### TASK BRIEF
Please extract every line of the records below that contains the word "should".

### DATA RECORDS
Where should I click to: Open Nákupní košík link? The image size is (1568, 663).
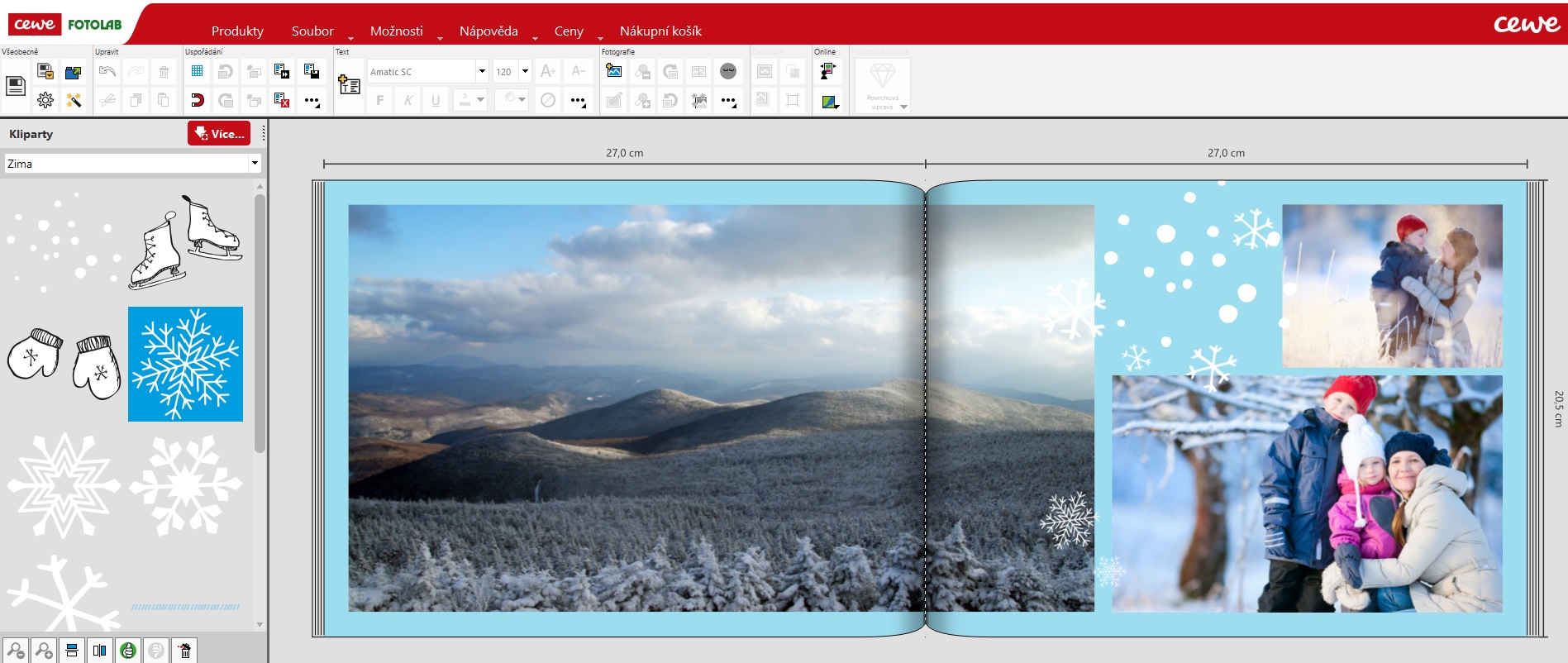pyautogui.click(x=660, y=31)
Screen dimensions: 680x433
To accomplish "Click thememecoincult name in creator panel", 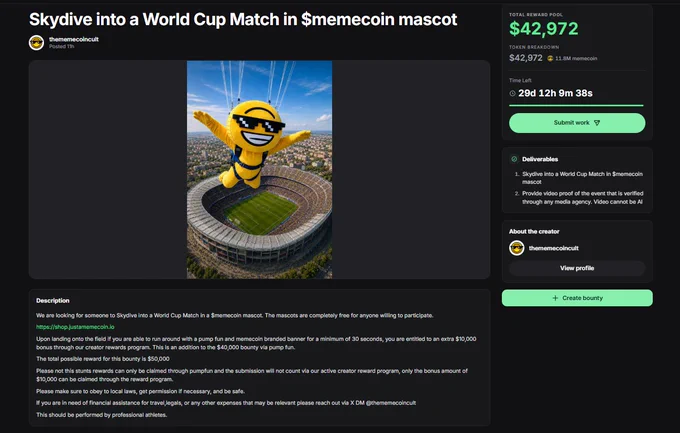I will (553, 248).
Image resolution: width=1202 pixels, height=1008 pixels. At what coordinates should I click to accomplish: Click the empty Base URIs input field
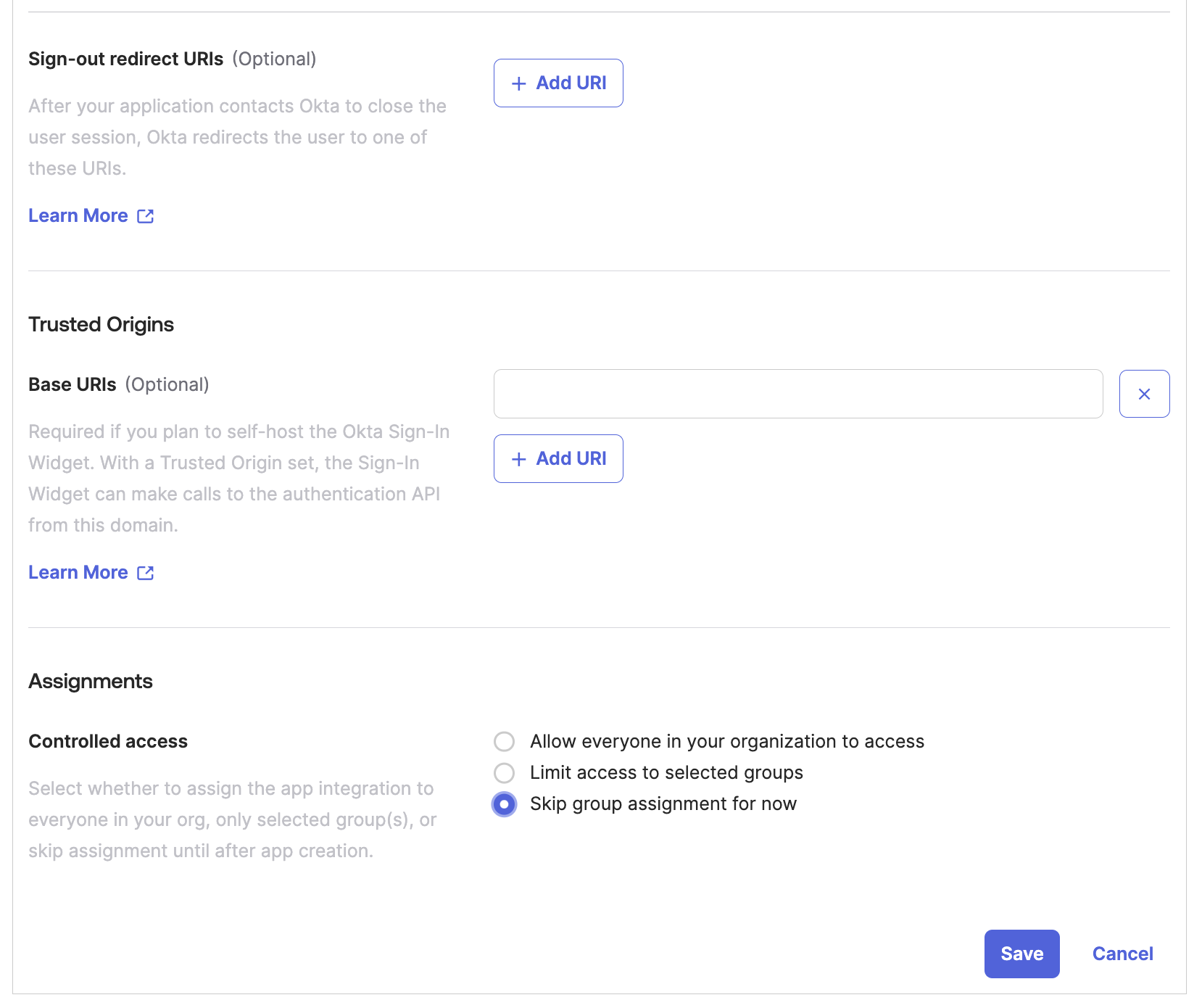[797, 394]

### THE RESULT
Where should I click to: Open Nákupní košík link? The image size is (1568, 663).
Image resolution: width=1202 pixels, height=1008 pixels. At what coordinates should I click to accomplish: Click the empty Base URIs input field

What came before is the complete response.